Los diferentes fenómenos sociales que se están dando en América Latina tienen diferentes orígenes pero en todos se pude detectar fácilmente una sensación de hartazgo de los pueblos ante los abusos y desmanes que cometen, por distintas razones, grupos de poder que marcan el rumbo de cada uno de esos países. No hay un parámetro sobre qué provoca ese cansancio de la gente, pero lo que no se puede obviar es que pobladores que actuaron con tolerancia y pacíficamente ante situaciones que les molestaban, llegaron a un punto en el que se sintieron presionados para actuar y tratar de poner fin a sus respectivos calvarios.
Algunos tratan de justificar las revueltas diciendo que son inspiradas por movimientos radicales alentados por oscuras fuerzas malignas, pero la verdad es que cuando uno ve la disparidad en el objetivo de los reclamos no puede asignarse a una corriente ideológica la capacidad de movilización. Los movimientos sociales en Chile no tienen ningún vaso comunicante, ideológicamente hablando, con los de Bolivia y lo mismo puede establecerse en el análisis de lo ocurrido en otros países.
Pueblos que soportaron estoicamente el abuso de grupos que se sintieron intocables empiezan a despertar y se hartan de la situación que padecen, al punto que, de forma más bien inesperada, se produce el reventón que sacude a tantas naciones por estos días. Algo es lo que está provocando esas reacciones que fueron imposibles de predecir y es que hasta pueblos resignados que por décadas aceptaron como inevitable su sufrimiento o adversidad, de pronto se ponen de pie y, con violencia, obligan a cambiar el rumbo que llegó a provocar esa desesperación y resentimiento.
En Chile, en medio de una prosperidad macroeconómica importante, el sentimiento de la gente era de resignación al encontrar cada día más dificultades para satisfacer necesidades elementales en medio de esa “bonanza” mundialmente reconocida. En Bolivia, la vieja tendencia latinoamericana a la negativa a la alternancia democrática puso fin a un régimen que había alterado las viejas y tradicionales formas de poder.

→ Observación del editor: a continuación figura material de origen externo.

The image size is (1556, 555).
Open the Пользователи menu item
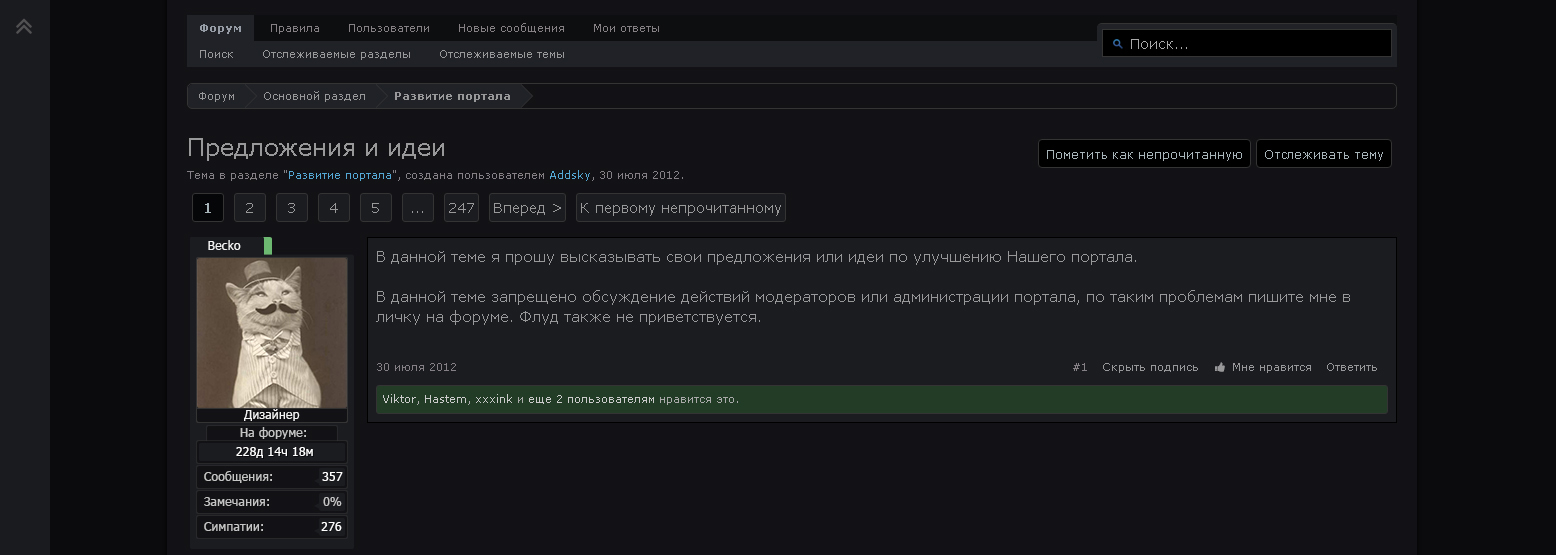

En Guatemala, en cambio, los ciudadanos saben que viven en un régimen corrupto con un Estado capturado por un pequeño grupo que logró ponerlo a su exclusivo beneficio gracias a la utilización combinada de dinero producto de la corrupción y dinero producto del crimen organizado, pero siguen tirando de la carreta indiferentes a esa podredumbre. Ojalá ello no sea hasta que aparezca un astuto populista que se aproveche de las circunstancias para llevar agua a su molino y extender, en otra dirección, el calvario de la gente.